La condition d’éligibilité réinterrogée
Le tribunal fonde sa décision sur une réévaluation des critères légaux. Il estime que la société concernée est éligible à la procédure de liquidation judiciaire commune. « Le tribunal relevant que la société est éligible à la procédure de liquidation judiciaire dès lors que les dispositions de l’article L41-2 du Code de commerce n’ont pas vocation à s’impliquer » (Motifs). La condition tenant à l’absence d’actif immobilier et de seuils d’activité n’est donc plus remplie. Ce raisonnement rappelle que l’éligibilité au simplifié est une condition de fond stricte. La portée de ce point est de réaffirmer le caractère exceptionnel de la procédure simplifiée. Sa valeur est d’imposer un examen continu des critères par le juge.
La faculté de retour au droit commun
Le mécanisme juridique utilisé est prévu par le code de commerce. Le tribunal s’appuie sur l’article L.644-6 qui organise la réversibilité des procédures. « L’article L.644-6 du code de commerce applicable au régime de la liquidation judiciaire simplifiée dispose qu’à tout moment, le tribunal peut décider, par un jugement spécialement motivé, de ne plus faire application des dérogations applicables à la liquidation judiciaire simplifiée » (Motifs). Cette disposition offre une grande flexibilité au juge pour adapter le cadre procédural. Le sens est de permettre un retour au régime général lorsque la simplicité n’est plus justifiée. Cette jurisprudence rejoint une solution antérieure où le tribunal a usé de ce pouvoir car « les délais de la procédure de liquidation judiciaire simplifiée s’avèrent trop courts » (Tribunal de commerce, le 7 avril 2025, n°2025000104). La portée est de confirmer ce pouvoir discrétionnaire du tribunal, sous réserve d’une motivation spéciale.

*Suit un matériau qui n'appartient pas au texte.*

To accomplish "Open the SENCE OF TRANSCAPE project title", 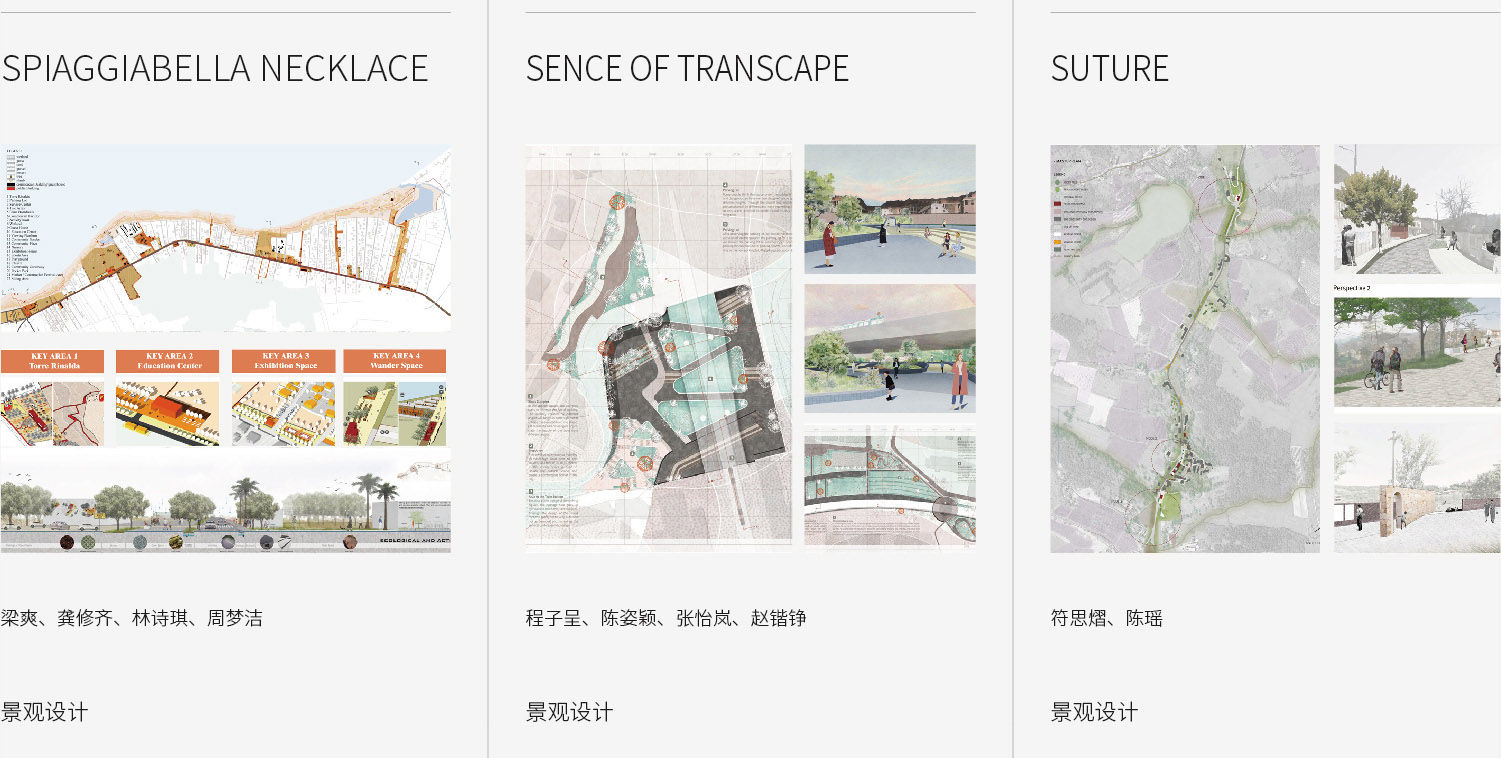I will (687, 69).
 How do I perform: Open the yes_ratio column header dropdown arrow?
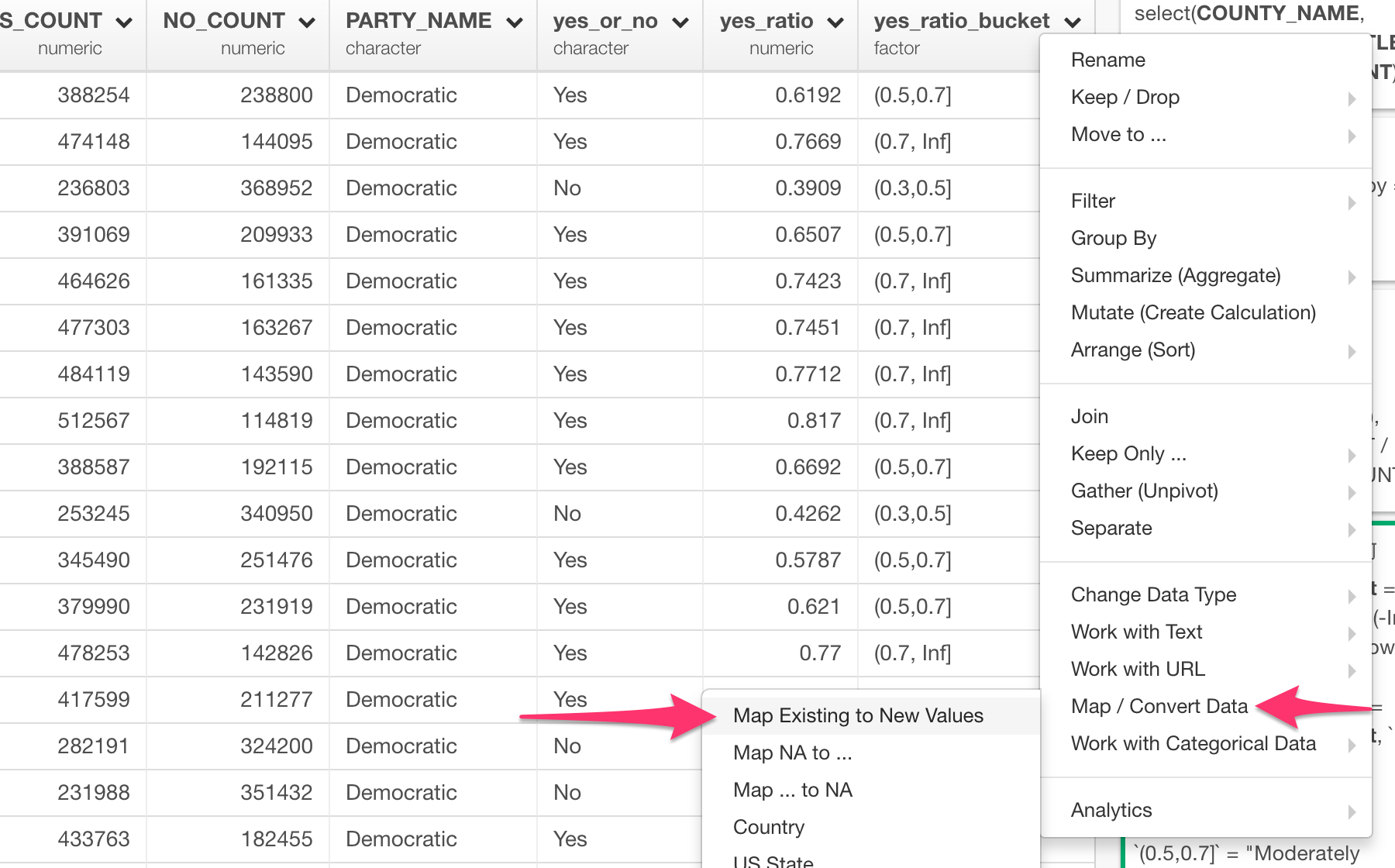click(x=835, y=21)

Les conséquences pratiques de la requalification
La décision entraîne l’application intégrale du régime de droit commun. Le jugement ordonne explicitement l’application des articles L.640-1 et suivants du code de commerce. Il maintient en leurs fonctions les organes de la procédure déjà désignés, assurant une certaine continuité. Le tribunal fixe également une audience ultérieure pour statuer sur la clôture, conformément aux délais du régime général. La valeur de cette mesure est de garantir une procédure plus complète et protectrice des intérêts en présence. La portée est pratique, car elle allonge les délais et modifie les formalités applicables. Le sens est de mieux encadrer les situations complexes qui dépassent le cadre restreint du simplifié.
Ce jugement illustre la dynamique des procédures collectives et leur adaptabilité. Il rappelle que la liquidation simplifiée est un régime dérogatoire et contingent. Le juge conserve un pouvoir de modulation pour garantir une administration judiciaire adéquate. Cette décision renforce la sécurité juridique en conditionnant le régime simplifié à des critères stricts. Elle souligne enfin l’importance d’une motivation spéciale pour toute décision de requalification procédurale.